start Supplied data
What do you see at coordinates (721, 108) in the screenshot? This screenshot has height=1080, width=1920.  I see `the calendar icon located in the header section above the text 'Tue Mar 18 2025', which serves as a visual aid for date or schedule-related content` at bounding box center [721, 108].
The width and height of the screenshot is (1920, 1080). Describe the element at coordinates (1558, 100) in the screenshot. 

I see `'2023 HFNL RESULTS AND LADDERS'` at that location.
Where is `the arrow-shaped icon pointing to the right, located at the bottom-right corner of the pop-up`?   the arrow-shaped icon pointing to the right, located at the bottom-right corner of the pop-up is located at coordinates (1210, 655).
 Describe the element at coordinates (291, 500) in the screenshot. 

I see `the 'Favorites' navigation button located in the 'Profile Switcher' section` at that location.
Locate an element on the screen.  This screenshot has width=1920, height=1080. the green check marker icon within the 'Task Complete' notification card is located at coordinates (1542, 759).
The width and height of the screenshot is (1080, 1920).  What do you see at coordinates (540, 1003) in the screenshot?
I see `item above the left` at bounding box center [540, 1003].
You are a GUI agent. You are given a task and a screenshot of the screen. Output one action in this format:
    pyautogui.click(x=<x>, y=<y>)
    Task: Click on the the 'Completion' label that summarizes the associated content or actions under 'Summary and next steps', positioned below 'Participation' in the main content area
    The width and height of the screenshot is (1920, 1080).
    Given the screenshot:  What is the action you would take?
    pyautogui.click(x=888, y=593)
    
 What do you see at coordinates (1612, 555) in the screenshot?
end Supplied data
Task details:
Can you give the listing above as a JSON list of strings, one per line, with blank lines left out?

Written answer:
[
  "What do you see at coordinates (721, 108) in the screenshot? This screenshot has height=1080, width=1920.  I see `the calendar icon located in the header section above the text 'Tue Mar 18 2025', which serves as a visual aid for date or schedule-related content` at bounding box center [721, 108].",
  "The width and height of the screenshot is (1920, 1080). Describe the element at coordinates (1558, 100) in the screenshot. ",
  "I see `'2023 HFNL RESULTS AND LADDERS'` at that location.",
  "Where is `the arrow-shaped icon pointing to the right, located at the bottom-right corner of the pop-up`?   the arrow-shaped icon pointing to the right, located at the bottom-right corner of the pop-up is located at coordinates (1210, 655).",
  " Describe the element at coordinates (291, 500) in the screenshot. ",
  "I see `the 'Favorites' navigation button located in the 'Profile Switcher' section` at that location.",
  "Locate an element on the screen.  This screenshot has width=1920, height=1080. the green check marker icon within the 'Task Complete' notification card is located at coordinates (1542, 759).",
  "The width and height of the screenshot is (1080, 1920).  What do you see at coordinates (540, 1003) in the screenshot?",
  "I see `item above the left` at bounding box center [540, 1003].",
  "You are a GUI agent. You are given a task and a screenshot of the screen. Output one action in this format:",
  "    pyautogui.click(x=<x>, y=<y>)",
  "    Task: Click on the the 'Completion' label that summarizes the associated content or actions under 'Summary and next steps', positioned below 'Participation' in the main content area",
  "    The width and height of the screenshot is (1920, 1080).",
  "    Given the screenshot:  What is the action you would take?",
  "    pyautogui.click(x=888, y=593)",
  " What do you see at coordinates (1612, 555) in the screenshot?"
]